İçişleri Bakanı Süleyman Soylu, "Uyuşturucu satıcısının ayağını kırmayan polis görevini yapmamış demektir" dedi.

Soylu, Genel Güvenlik ve Uyuşturucuyla Mücadele Toplantısı'nda konuştu.

"PKK bizim için nasıl tehditse, PKK'lı teröristlere ne yapıyorsak, Allah şahit ki yapmayana bu millet hakkını helal etmesin" diyen Soylu, "Uyuşturucu satıcılarına, teröristlere nasıl davranıyorsak, aynı, acımasızca davranmak zorundayız. Kimse bizim insanlarımızı ve gelecek nesillerimizi zehirleyemez. Bunu göreve geldiğimiz ilk günden beri söylüyorum. Uyuşturucu satıcısını gören güvenlik görevlisi ne yaparsa yapsın sorumluluğu bana ait" ifadelerini kullandı.

Bakan Soylu, 2018'de uyuşturucu illetinin belini kırmanın kendilerinin temel sorumluluğu olduğunu vurgulayarak, şunları kaydetti:

"Bir uyuşturucu satıcısını gördükleri zaman, beni ne kadar kınarlarsa kınasınlar, ne kadar eleştirirlerse eleştirsinler, o uyuşturucu satıcısının ayağını kırmayan polis görevini yapmamış demektir. Benim ülkemin gencinin canına mal olacak, onu zehirleyecek ve aileleri huzursuz yapacak bir kişiye gereğini yerine getiren suçunu bana atsın.

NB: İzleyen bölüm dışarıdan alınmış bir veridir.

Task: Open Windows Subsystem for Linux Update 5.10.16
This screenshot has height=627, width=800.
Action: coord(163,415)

Suçu neyse 5, 10 ya da 20 yıl içeride yatmaksa yatarım. 2018 yılında bunların tepesine çökeceğiz ve milletimizi bu illetten kurtaracağız."

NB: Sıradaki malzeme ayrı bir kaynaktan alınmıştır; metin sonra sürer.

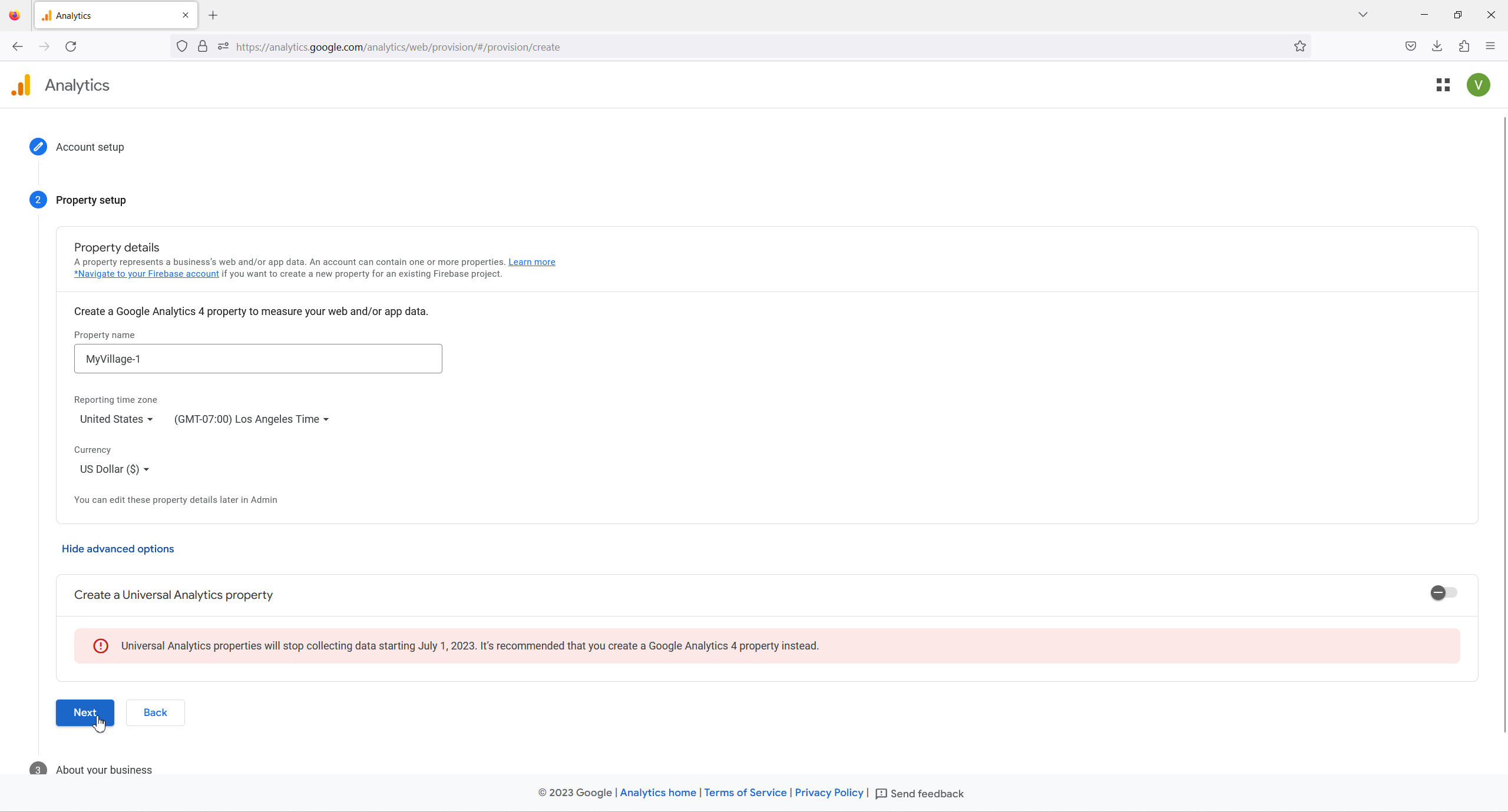Viewport: 1508px width, 812px height.
Task: Toggle Create a Universal Analytics property switch
Action: click(1443, 592)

Toplantıya, Jandarma Genel Komutanı Orgeneral Arif Çetin, Ankara Valisi Ercan Topaca, Emniyet Genel Müdürü Selami Altınok ve diğer ilgililer ile çok sayıda vatandaş katıldı.

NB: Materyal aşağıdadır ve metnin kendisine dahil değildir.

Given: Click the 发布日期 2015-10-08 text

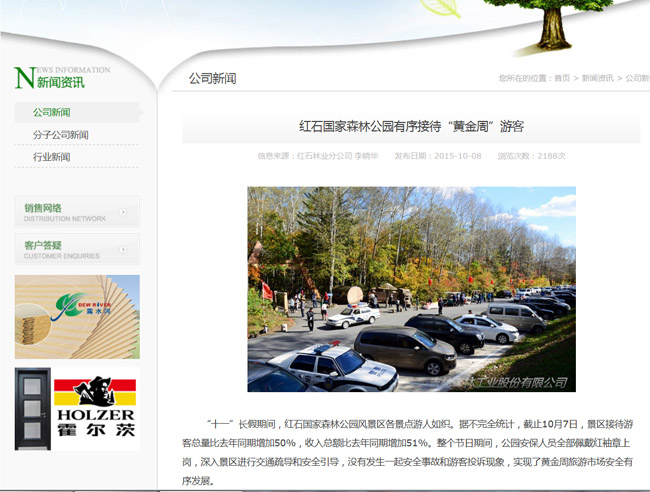Looking at the screenshot, I should 437,156.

"TÜRKİYE, GÜVENSİZLİK VE TEHDİDİ İHRAÇ ETMİYOR"

Bakan Soylu, PKK'nın uyuşturucu ticaretinden elde ettiği yıllık gelirin 1,5 milyar dolar olduğuna işaret ederek, bu rakamın hiç küçümsenmemesi gerektiğini, bu rakamın tamamının terörün finansmanına gittiğini anlattı.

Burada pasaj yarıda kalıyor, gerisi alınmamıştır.